Ren Yu is a swimmer. Her daily life starts and ends with the pool. Her teammates are her only friends. Her coach is her guiding light. If she swims well enough, she will be scouted, get a scholarship, go to a good school. Her parents will love her. Her coach will be kind to her. She will have a good life.
But these are human concerns. These are the concerns of those confined to land, those with legs. Ren grew up on stories of creatures of the deep, of the oceans and the rivers. Creatures that called sailors to their doom. That dragged them down and drowned them. That feasted on their flesh. The creature that she’s always longed to become: the mermaid.

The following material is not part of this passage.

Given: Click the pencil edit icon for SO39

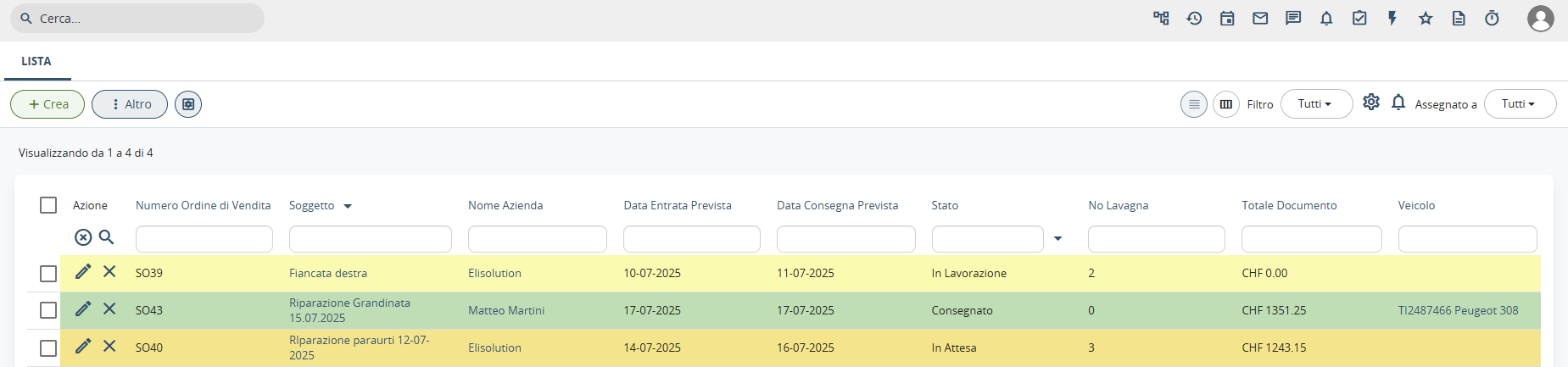Looking at the screenshot, I should point(83,272).
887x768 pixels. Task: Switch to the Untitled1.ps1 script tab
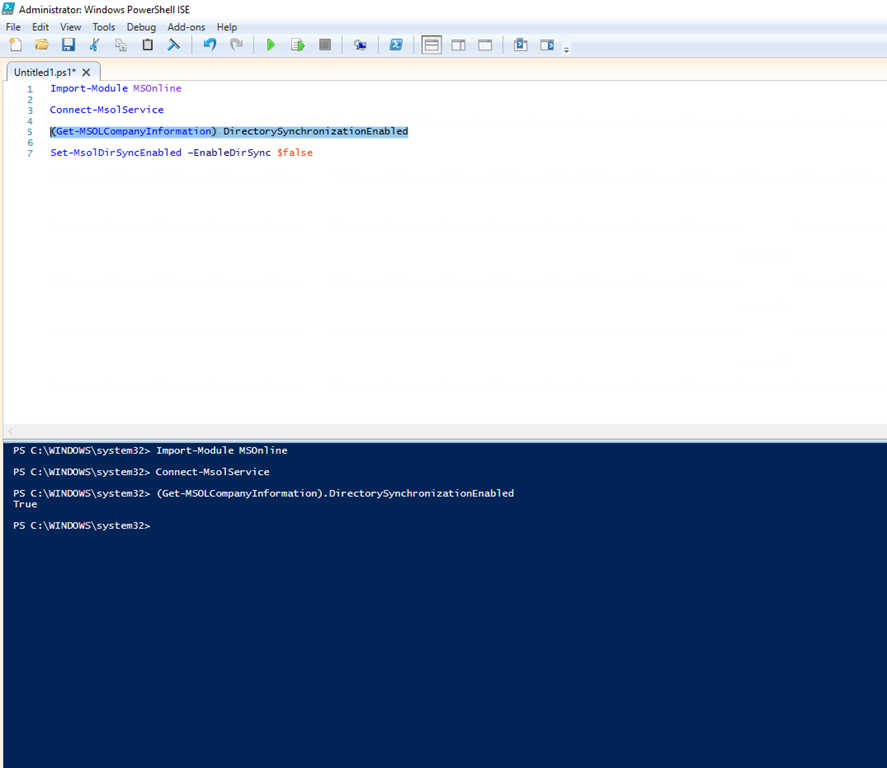click(x=44, y=72)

Ren aches to be in the water. She dreams of the scent of chlorine, the feel of it on her skin. And she will do anything she can to make a life for herself where she can be free. No matter the pain. No matter what anyone else thinks. No matter how much blood she has to spill.
PUBLISHERS WEEKLY
In Song's disturbing and visionary debut, a child pushed too hard to succeed becomes a monster of her own making. Ren Yu, a Chinese American teen, is obsessed with water and mermaids, specifically the Native American Passamaquoddy mermaids who killed their would-be colonizers. After she lands a spot on her school's swim team, she imagines the chlorinated water is transforming her body into that of a mermaid. Her overbearing coach pushes Ren's boundaries with inappropriate touching, and his exacting standards lead Ren and her teammates to develop unhealthy eating habits and body dysphoria. Ren's father, meanwhile, moves back to China, and both of her parents stress the importance of Ren landing admission to an Ivy League school. To cope with the pressure, Ren turns to sex and drugs, and by the end, an early allusion about her mermaid's tail is revealed in all its Cronenberg-esque glory. The body horror is striking, as is Song's prose, in which she riffs on the various ways the team members are "mutilated" ("We mutilated our beauty, though this sense of beauty was an outdated version defined by narrow wrists and bird bones"). It's a singular coming-of-age.